DPR Sebut Pidato Prabowo di WEF 2026 Sebagai Penegasan Arah Bangsa Indonesia

Anggota Komisi II DPR RI dari Fraksi Gerindra Azis Subekti. Foto: Istimewa.

telusur.co.id -Anggota Komisi II DPR RI dari Fraksi Gerindra Azis Subekti, menilai Pidato Presiden Prabowo Subianto di World Economic Forum (WEF) 2026 hendak menegaskan arah bangsa Indonesia ke depan. 

"Pidato Presiden Prabowo Subianto di World Economic Forum (WEF) patut dipahami sebagai penegasan arah, bukan sekadar penampilan simbolik di panggung global," kata Azis dalam keterangan yang diterima, Selasa (27/1/2026). 

Menurut Azis, di tengah situasi dunia yang semakin gaduh lantaran konflik geopolitik, fragmentasi ekonomi, dan krisis kepercayaan, pidato Prabowo yang berbicara tentang stabilitas, perdamaian, dan disiplin ekonomi mencerminkan sikap rasional yang semakin langka dari para pemimpin bangsa.

"Mereka mendengar, mencatat, lalu menunggu. Bukan menunggu pidato lanjutan, melainkan menunggu apakah arah yang dinyatakan benar-benar diterjemahkan menjadi kerja yang terasa. Sikap ini bukan sinisme, melainkan bentuk kedewasaan politik," ujarnya. 

Dalam konteks inilah kata Azis, pidato Prabowo di Davos, Swiss, dinilai menemukan relevansinya yang menegaskan bahwa fondasi stabilitas sebagai prasyarat pertumbuhan sebuah negara dan disiplin fiskal sebagai basis kepercayaan, serta ekonomi yang berpijak pada kepentingan rakyat. 

Menurutnya Prabowo telah memberikan pesan penting bukan hanya bagi audiens global, tetapi juga bagi masyarakat Indonesia yang di masa sebelumnya lebih sering menyaksikan jarak antara janji dan hasil. 

"Pesan ini penting, bukan hanya bagi audiens global, tetapi juga bagi publik domestik yang di masa sebelumnya  lebih sering menyaksikan jarak antara janji dan hasil," imbuhnya. 

Lebih lanjut, Azis juga menilai bahwa ketegasan pesan yang disampaikan dalam pidato Prabowo tidak lahir dari ruang hampa.

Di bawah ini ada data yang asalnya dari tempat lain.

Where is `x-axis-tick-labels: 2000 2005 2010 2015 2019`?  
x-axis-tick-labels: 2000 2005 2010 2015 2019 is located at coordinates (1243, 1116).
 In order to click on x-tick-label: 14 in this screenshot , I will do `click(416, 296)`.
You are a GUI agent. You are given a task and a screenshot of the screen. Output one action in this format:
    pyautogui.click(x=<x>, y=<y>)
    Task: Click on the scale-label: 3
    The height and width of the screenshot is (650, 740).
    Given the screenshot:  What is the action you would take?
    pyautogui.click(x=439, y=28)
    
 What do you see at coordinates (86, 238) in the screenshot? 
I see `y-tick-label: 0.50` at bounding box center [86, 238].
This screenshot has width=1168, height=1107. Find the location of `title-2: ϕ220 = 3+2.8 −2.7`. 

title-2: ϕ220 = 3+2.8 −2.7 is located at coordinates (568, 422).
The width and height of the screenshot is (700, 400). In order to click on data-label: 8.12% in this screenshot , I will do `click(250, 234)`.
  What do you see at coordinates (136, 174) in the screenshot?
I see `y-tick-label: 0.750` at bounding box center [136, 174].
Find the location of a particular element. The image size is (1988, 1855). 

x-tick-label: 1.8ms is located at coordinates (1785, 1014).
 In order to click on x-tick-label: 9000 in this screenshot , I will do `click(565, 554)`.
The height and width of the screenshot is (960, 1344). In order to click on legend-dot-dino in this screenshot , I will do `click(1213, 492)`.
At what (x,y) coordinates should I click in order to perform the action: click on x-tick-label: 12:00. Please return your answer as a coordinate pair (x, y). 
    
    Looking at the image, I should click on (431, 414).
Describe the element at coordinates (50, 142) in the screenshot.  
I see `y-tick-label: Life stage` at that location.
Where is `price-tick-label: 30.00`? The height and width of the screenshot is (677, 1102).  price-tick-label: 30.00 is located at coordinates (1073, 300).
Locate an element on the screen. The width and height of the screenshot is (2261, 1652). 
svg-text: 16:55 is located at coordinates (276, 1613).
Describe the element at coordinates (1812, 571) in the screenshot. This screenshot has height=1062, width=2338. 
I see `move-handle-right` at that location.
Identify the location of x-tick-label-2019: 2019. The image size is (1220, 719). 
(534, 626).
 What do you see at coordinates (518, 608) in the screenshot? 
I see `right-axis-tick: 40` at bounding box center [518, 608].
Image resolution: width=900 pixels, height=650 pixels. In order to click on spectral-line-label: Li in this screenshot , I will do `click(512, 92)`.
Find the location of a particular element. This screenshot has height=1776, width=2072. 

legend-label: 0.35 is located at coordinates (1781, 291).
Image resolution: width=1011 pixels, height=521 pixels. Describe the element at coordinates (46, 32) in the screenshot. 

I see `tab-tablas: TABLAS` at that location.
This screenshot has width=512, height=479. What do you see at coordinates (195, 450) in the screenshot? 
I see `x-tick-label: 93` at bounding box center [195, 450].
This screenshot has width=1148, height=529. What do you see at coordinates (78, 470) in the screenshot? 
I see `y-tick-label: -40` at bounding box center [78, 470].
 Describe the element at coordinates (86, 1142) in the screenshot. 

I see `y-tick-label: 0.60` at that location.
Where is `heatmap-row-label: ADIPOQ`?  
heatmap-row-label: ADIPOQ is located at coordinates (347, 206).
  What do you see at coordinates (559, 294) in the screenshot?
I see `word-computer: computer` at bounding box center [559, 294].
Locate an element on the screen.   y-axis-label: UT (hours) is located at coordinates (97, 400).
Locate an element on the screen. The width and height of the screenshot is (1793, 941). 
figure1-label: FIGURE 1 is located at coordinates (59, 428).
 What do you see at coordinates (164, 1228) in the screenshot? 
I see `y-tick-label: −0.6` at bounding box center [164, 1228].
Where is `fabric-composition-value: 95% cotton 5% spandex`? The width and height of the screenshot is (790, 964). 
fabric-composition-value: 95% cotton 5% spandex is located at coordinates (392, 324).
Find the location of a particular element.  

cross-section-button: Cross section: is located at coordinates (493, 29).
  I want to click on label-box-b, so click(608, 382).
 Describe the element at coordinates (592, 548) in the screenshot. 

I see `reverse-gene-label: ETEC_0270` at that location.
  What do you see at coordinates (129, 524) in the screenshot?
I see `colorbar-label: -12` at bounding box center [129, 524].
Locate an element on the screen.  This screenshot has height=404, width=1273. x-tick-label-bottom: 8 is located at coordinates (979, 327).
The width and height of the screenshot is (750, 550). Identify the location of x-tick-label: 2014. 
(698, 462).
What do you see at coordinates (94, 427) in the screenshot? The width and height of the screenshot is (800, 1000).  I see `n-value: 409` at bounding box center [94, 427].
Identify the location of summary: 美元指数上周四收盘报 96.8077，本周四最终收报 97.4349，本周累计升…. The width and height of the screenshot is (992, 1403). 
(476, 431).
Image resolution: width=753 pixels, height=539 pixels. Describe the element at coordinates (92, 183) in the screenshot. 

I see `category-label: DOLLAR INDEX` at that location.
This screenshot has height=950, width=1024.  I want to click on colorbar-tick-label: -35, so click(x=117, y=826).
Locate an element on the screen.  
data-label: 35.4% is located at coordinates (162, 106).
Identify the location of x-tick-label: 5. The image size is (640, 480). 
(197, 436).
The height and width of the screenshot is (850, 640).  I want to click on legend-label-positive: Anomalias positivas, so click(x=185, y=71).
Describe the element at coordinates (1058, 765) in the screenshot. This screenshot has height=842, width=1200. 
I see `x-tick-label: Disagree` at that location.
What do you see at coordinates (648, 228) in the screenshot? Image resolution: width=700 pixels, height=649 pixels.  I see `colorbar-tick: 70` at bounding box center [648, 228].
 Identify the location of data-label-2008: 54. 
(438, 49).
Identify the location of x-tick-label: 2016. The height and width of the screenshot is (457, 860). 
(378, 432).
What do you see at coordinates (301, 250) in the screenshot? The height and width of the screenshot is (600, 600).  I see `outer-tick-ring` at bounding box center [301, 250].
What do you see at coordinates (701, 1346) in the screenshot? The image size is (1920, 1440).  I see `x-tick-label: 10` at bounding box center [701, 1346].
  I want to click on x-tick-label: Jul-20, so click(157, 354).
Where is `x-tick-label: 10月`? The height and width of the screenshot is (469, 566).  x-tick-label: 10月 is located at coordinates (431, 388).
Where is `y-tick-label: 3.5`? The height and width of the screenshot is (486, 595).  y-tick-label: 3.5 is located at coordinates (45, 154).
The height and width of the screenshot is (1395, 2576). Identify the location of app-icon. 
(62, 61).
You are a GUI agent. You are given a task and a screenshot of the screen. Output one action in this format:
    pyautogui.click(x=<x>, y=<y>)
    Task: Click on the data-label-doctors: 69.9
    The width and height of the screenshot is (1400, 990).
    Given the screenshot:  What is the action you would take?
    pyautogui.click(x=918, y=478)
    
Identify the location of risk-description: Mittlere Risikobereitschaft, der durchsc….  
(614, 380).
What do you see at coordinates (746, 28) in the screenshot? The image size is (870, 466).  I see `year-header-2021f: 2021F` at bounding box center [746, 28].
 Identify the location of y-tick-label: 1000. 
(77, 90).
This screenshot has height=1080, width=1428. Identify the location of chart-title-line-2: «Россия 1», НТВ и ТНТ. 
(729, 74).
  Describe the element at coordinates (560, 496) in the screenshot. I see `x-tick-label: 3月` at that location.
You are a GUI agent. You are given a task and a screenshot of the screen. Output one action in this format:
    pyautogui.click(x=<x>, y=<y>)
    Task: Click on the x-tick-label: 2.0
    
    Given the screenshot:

Menurutnya ada banyak pernyataan Prabowo yang semula disangsikan justru perlahan menemukan bentuknya dalam tindakan. 

Seperti penertiban kawasan hutan yang selama bertahun-tahun dibiarkan, pencabutan izin pemanfaatan hutan bagi pihak yang lalai, hingga pencabutan bahkan perampasan tambang yang melanggar hukum tanpa pandang bulu. Termasuk langkah penegakan hukum terhadap koruptor yang sebelumnya seolah kebal. 

"Sebelum berbicara tegas di forum internasional, bukti-bukti itu telah lebih dulu hadir: tidak riuh, tidak selalu disorot, tetapi bergerak pelan dan pasti. Kesenyapan kerja inilah yang kerap tidak terbaca, padahal justru menjadi fondasi legitimasi," sambungnya.

Karena itu, Azis menilai bahwa pidato itu seharusnya dipahami sebagai kelanjutan dari proses pembuktian kinerja, bukan sekadar awalnya. Legitimasi hari ini, menurut dia, tumbuh dari kesinambungan antara kata dan tindakan.

"Ketika kerja sama internasional berujung pada investasi yang benar-benar berjalan, ketika lapangan kerja tercipta, ketika ketahanan pangan dan energi diperkuat, maka arah yang disampaikan di Davos memperoleh maknanya yang nyata," tuturnya. 

Lebih jauh, Azis menilai bahwa pidato Prabowo di Davos menandai pilihan strategis Indonesia yang memilih stabilitas daripada kegaduhan, kerja nyata daripada retorika, dan pembuktian daripada pembelaan diri.

"Di sanalah pidato itu menemukan makna penuhnya: bukan sebagai momen, tetapi sebagai kompas," tutup Azis.